■ Work to be completed ■
Among the lines below, restate word for word only those from the line with "Task: Click wishlist" through the line with "The height and", with both end lines kept.

■ Given data ■

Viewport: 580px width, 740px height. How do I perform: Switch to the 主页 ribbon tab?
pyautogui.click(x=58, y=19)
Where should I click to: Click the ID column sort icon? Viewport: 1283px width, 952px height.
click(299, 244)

* * *

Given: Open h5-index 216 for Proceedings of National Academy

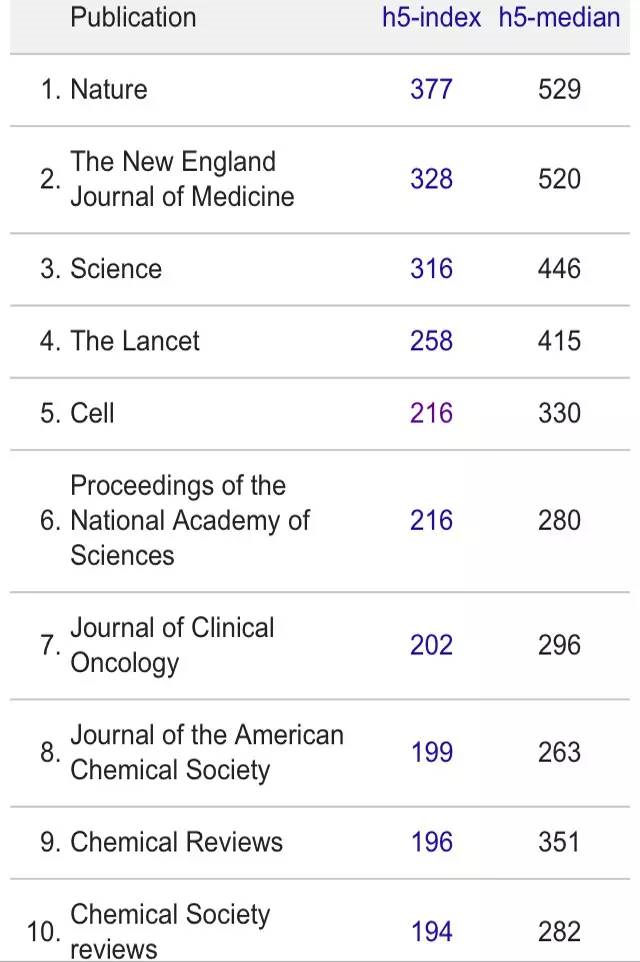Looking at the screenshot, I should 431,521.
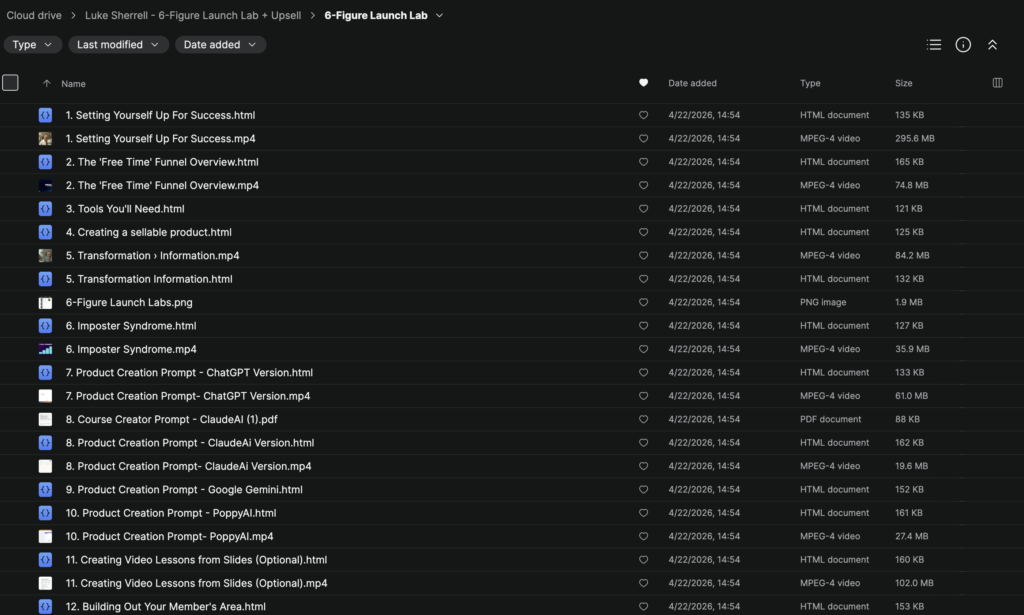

--

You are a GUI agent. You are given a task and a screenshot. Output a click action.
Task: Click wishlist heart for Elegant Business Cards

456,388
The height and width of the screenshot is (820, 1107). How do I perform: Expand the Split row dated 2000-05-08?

■ Worked solution ■
Task: Click wishlist heart for Elegant Business Cards

456,388
The height and width of the screenshot is (820, 1107). How do I perform: Expand the Split row dated 2000-05-08?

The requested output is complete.